In today’s world, love and friendship feel less like heartfelt connections and more like expired coupons—use them while they last because, apparently, they’re not meant to stick around. Relationships used to feel like a cozy home. Now, they’re like a temporary Airbnb—people come, stay for a while, and leave without notice. Trust me, I’ve been through it all.
I’ve seen people walk out of my life without a word, like they’re participating in some silent marathon. No explanations, no closure—just an empty space where they used to be. And the worst part? It hurts. It’s like signing up for a mystery thriller where I’m left guessing, “What did I do wrong this time?” Back in the day, people stayed, fought for bonds, and valued connections. Now? It’s like they’re swiping left on relationships, hoping for the next “perfect” one. Spoiler alert: perfection doesn’t exist—except maybe in pizza.
Take friendships, for example. Remember when friends stuck around for the good, bad, and ugly? Now, if you’re not the “happy-go-lucky” version of yourself, you’re ghosted faster than a bad Wi-Fi connection. Feeling low? Forget about anyone checking in. It’s as if being sad makes you an unfit candidate for their life.

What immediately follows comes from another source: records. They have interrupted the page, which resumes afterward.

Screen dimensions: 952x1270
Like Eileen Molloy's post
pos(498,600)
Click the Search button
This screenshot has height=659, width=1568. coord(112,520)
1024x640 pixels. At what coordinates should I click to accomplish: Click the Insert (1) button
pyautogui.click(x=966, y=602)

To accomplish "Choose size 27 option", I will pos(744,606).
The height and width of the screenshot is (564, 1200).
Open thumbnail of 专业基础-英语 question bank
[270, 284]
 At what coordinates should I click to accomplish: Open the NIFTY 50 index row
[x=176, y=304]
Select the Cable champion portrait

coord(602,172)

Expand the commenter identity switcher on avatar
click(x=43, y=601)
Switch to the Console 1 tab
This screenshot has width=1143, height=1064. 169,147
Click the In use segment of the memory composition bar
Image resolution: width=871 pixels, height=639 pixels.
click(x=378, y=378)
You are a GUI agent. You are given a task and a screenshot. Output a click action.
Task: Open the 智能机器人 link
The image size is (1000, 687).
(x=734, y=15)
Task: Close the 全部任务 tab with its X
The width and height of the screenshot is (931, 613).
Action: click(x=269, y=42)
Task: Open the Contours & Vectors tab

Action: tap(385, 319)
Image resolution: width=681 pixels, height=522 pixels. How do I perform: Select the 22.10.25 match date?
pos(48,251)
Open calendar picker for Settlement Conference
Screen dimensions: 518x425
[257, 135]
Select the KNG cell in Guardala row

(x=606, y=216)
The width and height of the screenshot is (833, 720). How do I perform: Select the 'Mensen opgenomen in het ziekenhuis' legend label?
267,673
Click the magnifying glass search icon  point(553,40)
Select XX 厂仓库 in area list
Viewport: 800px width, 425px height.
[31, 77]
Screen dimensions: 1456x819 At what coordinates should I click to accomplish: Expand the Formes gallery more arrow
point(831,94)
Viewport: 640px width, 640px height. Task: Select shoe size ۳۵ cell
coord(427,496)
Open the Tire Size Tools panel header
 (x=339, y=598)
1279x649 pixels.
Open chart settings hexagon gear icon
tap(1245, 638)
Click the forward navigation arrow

It’s funny in a tragic way—like auditioning for the role of a friend and failing because your “good vibes” are temporarily out of stock.
A close friend once told me, “I don’t want to be a burden to anyone.” And while I get it, I couldn’t help but wonder: is that what friendship has become? A burden? When did we start tiptoeing around each other’s lives like we’re fragile glass figurines? The irony is that they don’t want to be a burden, but we all carry the same weight—unspoken emotions and unmet expectations.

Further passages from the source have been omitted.